It appears offhand to me that this should make this process take O(n lg n) time, but all the references I can find say it's O(n), although I can't understand their proofs. Once you have a heap, you can quickly find the node with the greatest value in it; it will be the node at the root of the tree. If you want to remove this node (as is necessary for a priority queue), in the array representation, you can swap that node's value with the value of the last node in the array (node 11 in the above example), shorten the array by 1 (removing that last node from the heap), and then restore the heap property, which still holds everywhere but at the top of the heap. The value at the top of the tree is now less than at least one of its children; swap it with the greater of its two children, and the heap property will be true at the top, but now possibly not where the top node was just swapped to; so you have to repeat the process until it is greater than either of its two children, which probably means until it reaches the bottom of the heap --- up to lg n swaps.

So removing the largest node from a heap takes O(lg n) steps.

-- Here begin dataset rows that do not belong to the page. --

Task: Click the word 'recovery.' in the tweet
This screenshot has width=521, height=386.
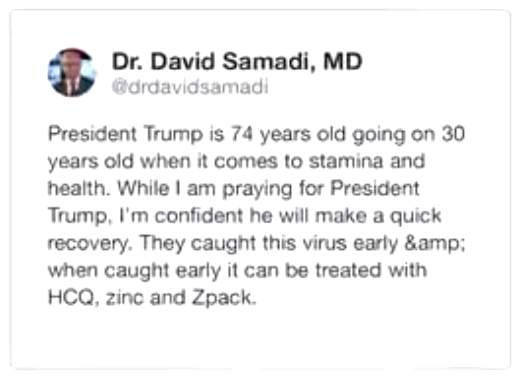Action: point(88,244)
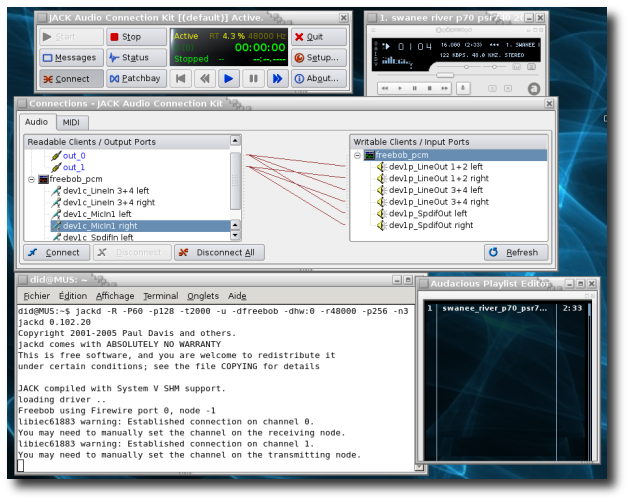Screen dimensions: 630x502
Task: Click the Fast Forward transport button
Action: [277, 78]
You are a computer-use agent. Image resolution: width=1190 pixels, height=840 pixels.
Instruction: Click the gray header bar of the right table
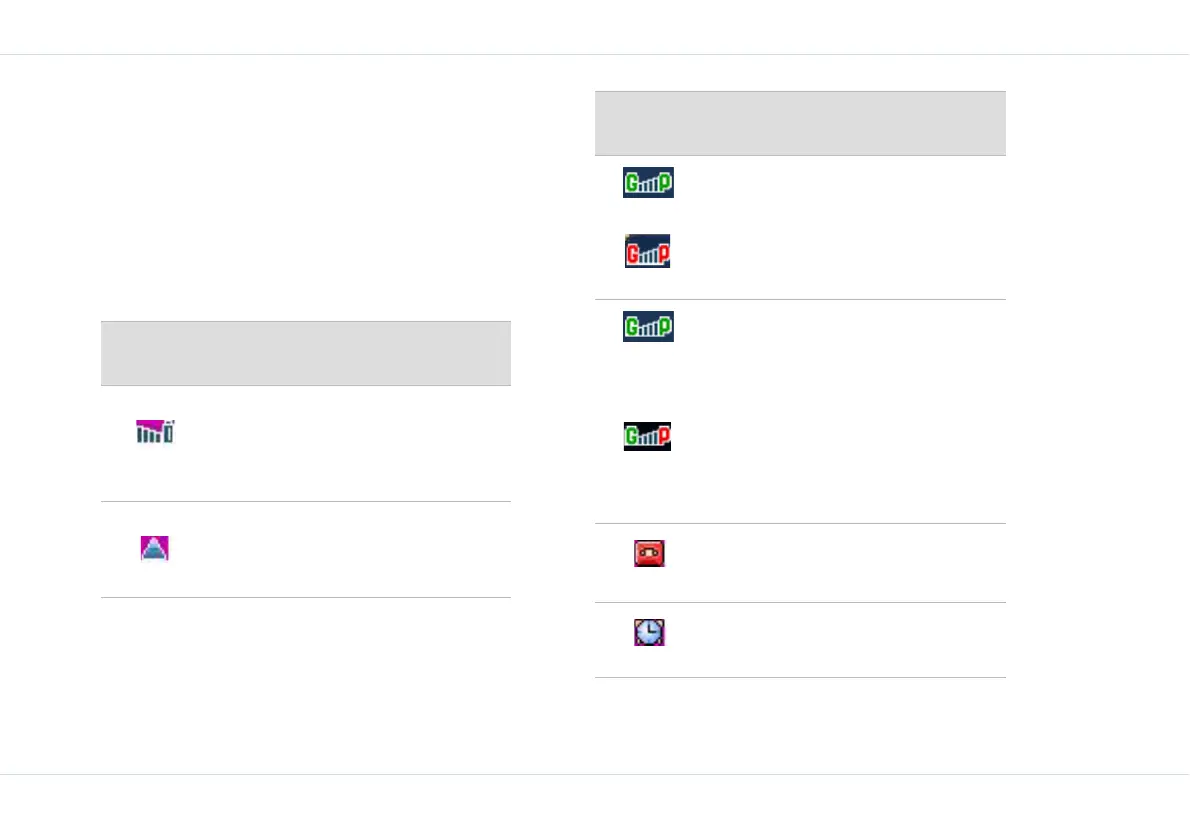point(800,124)
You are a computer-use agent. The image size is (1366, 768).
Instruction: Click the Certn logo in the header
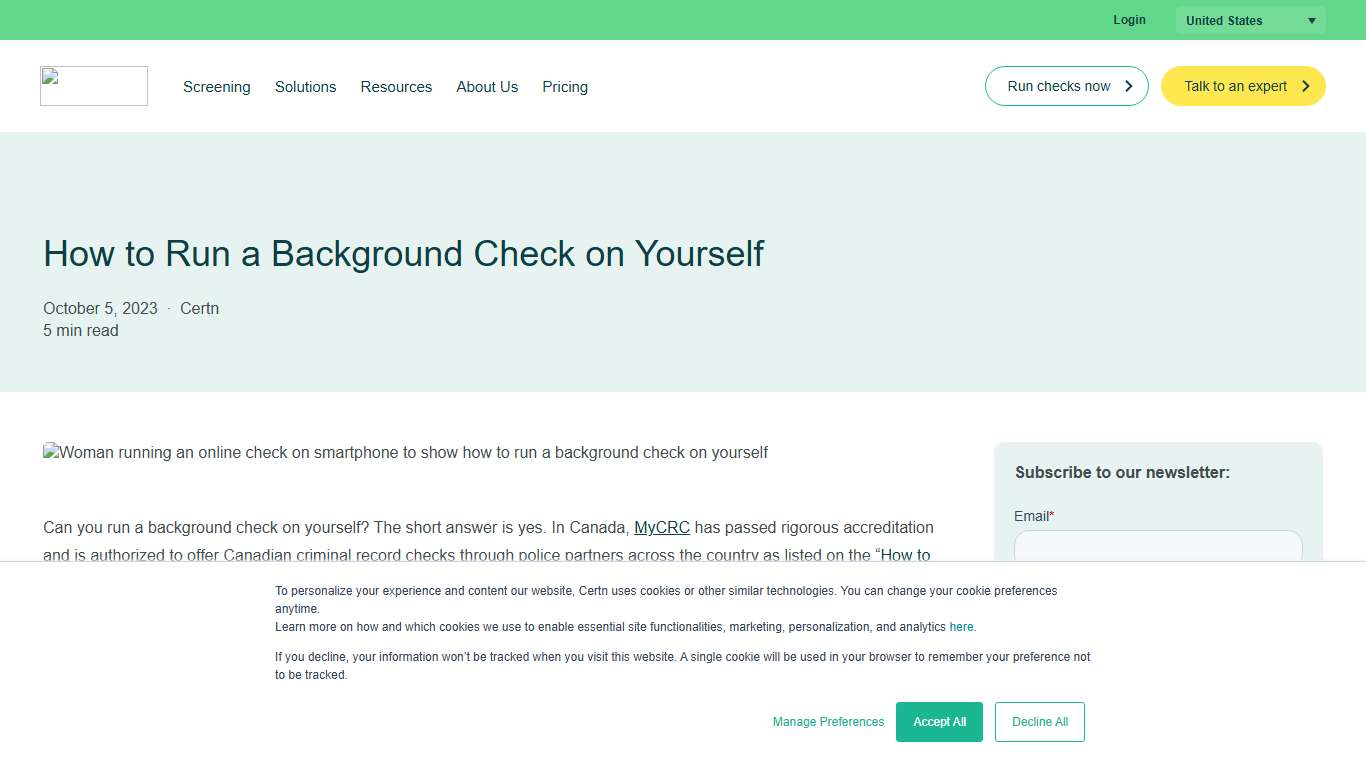point(93,86)
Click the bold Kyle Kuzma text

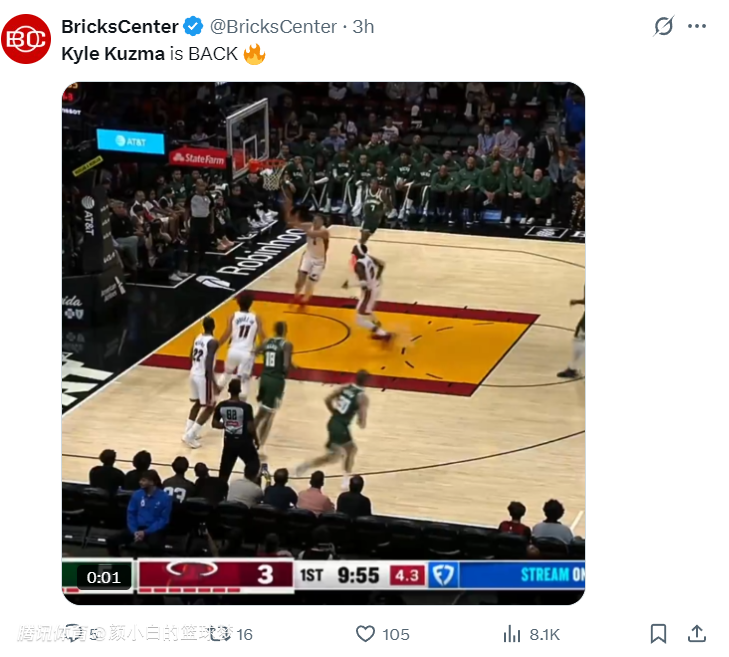click(x=112, y=54)
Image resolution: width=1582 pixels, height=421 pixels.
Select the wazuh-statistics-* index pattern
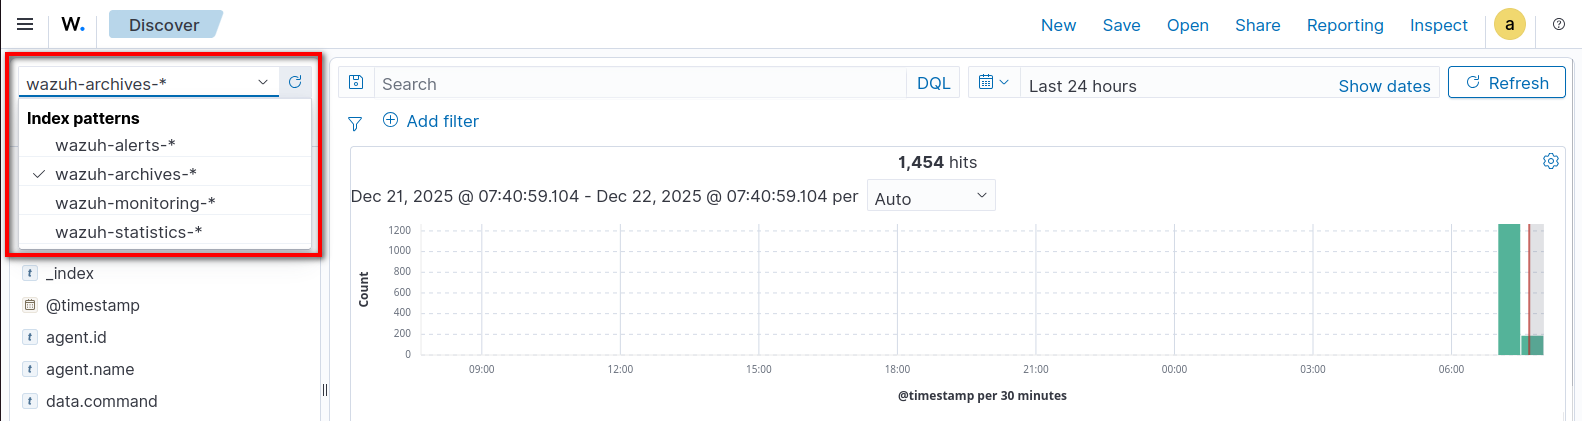(x=128, y=232)
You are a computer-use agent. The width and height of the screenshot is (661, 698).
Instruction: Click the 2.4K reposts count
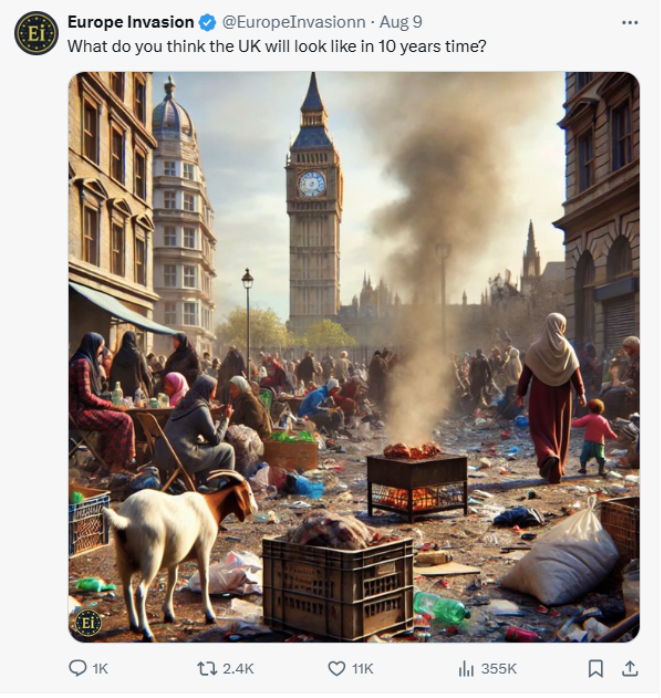(x=238, y=669)
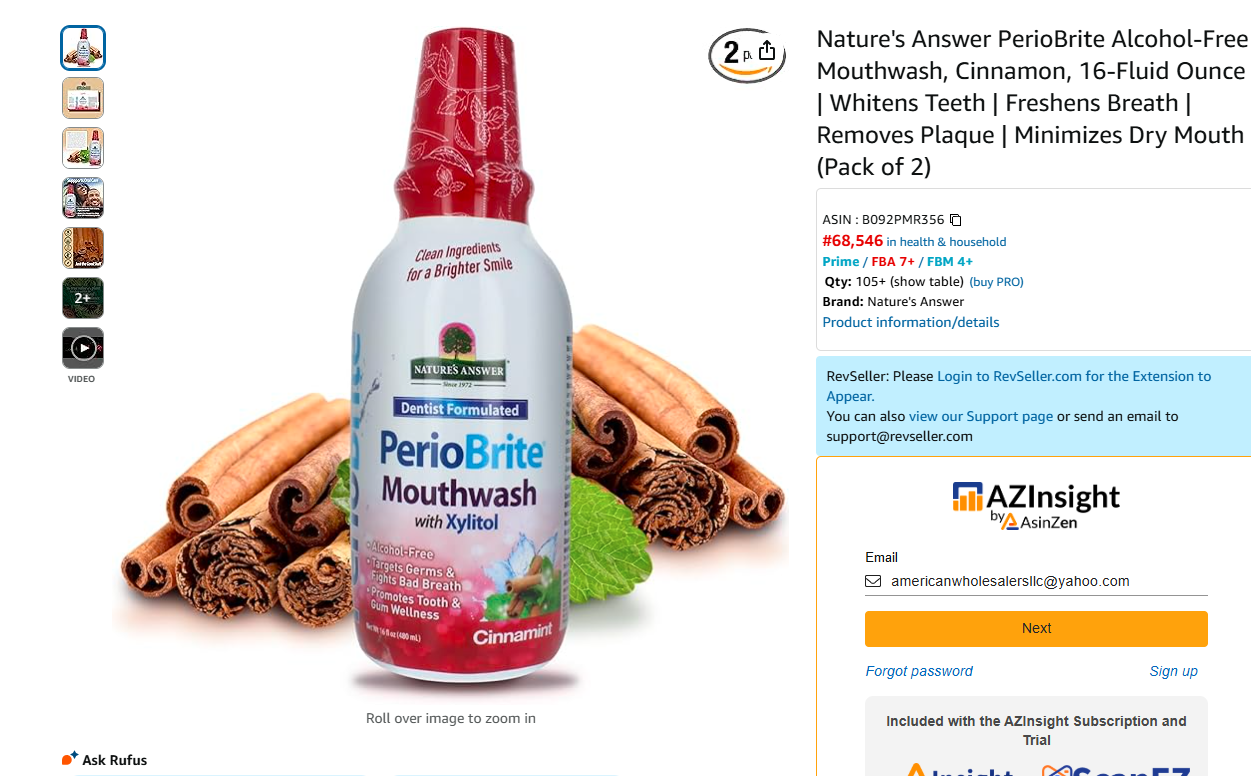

Swapping elements to adjust the heap is inefficient. Each element moves towards the top of the heap at most one place, in each sift-down operation. The difference is the same as the difference between bubble sort and insertion sort; instead of adjusting K ~= lg(N) elements with K-1 swaps (and 3*K-3 moves in all), K+1 moves will suffice. The Heapsort example in Knuth "Art of Programming" Vol II uses insertion to do the sift-down, rather than exchanging.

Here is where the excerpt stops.